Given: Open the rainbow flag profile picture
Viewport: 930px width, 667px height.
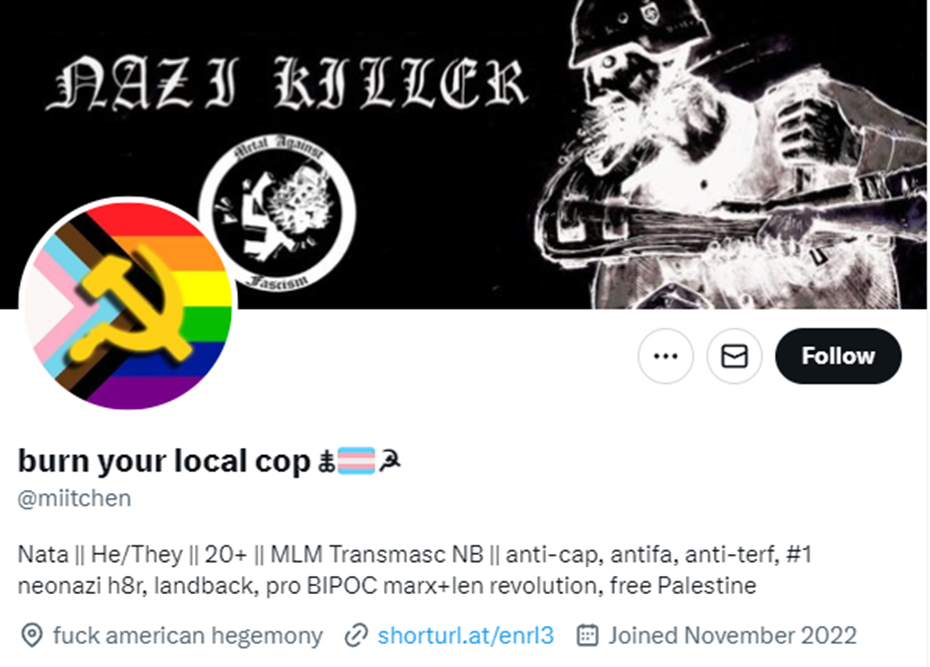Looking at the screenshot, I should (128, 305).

* * * * * * * * *

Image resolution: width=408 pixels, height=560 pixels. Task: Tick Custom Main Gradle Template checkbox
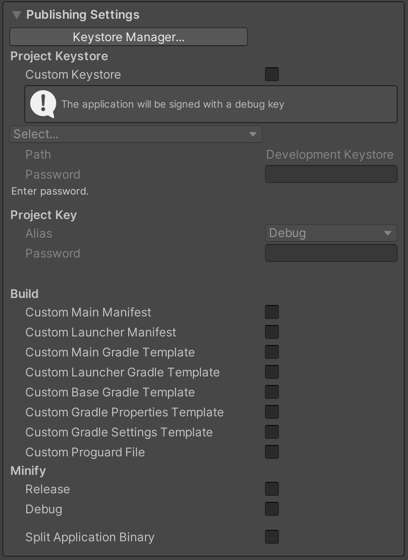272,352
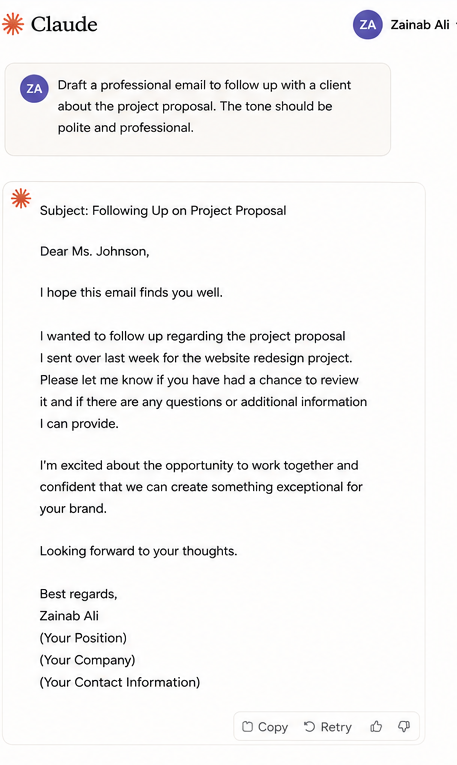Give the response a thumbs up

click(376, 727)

* * * * * * * * *

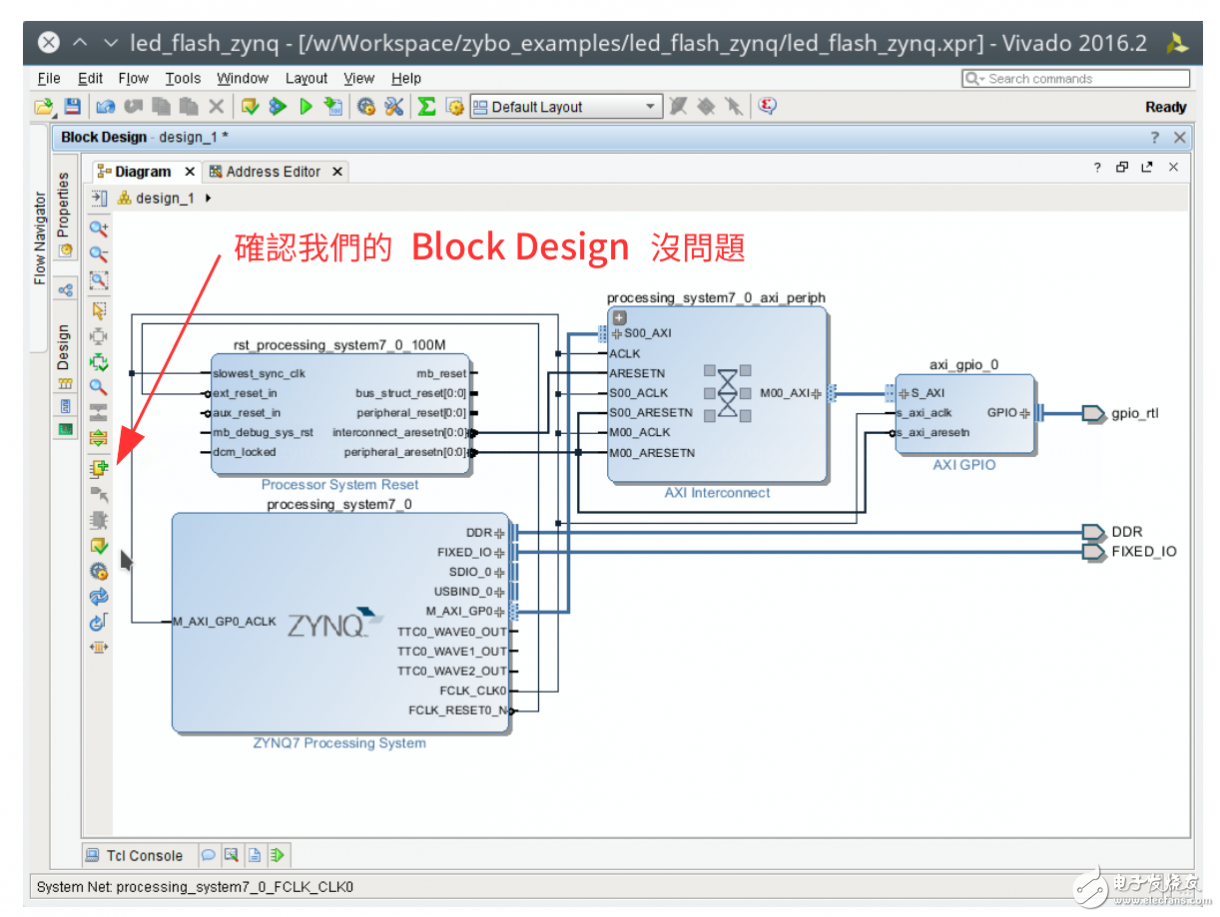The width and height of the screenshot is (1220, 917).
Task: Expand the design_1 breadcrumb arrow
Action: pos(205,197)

* * * * * * * * *

Copy word for word the entries from the line containing "The width and" through the line containing "Action: pos(205,197)", including both of those lines. Omit the pictures from your answer.

The width and height of the screenshot is (1220, 917).
Task: Expand the design_1 breadcrumb arrow
Action: pos(205,197)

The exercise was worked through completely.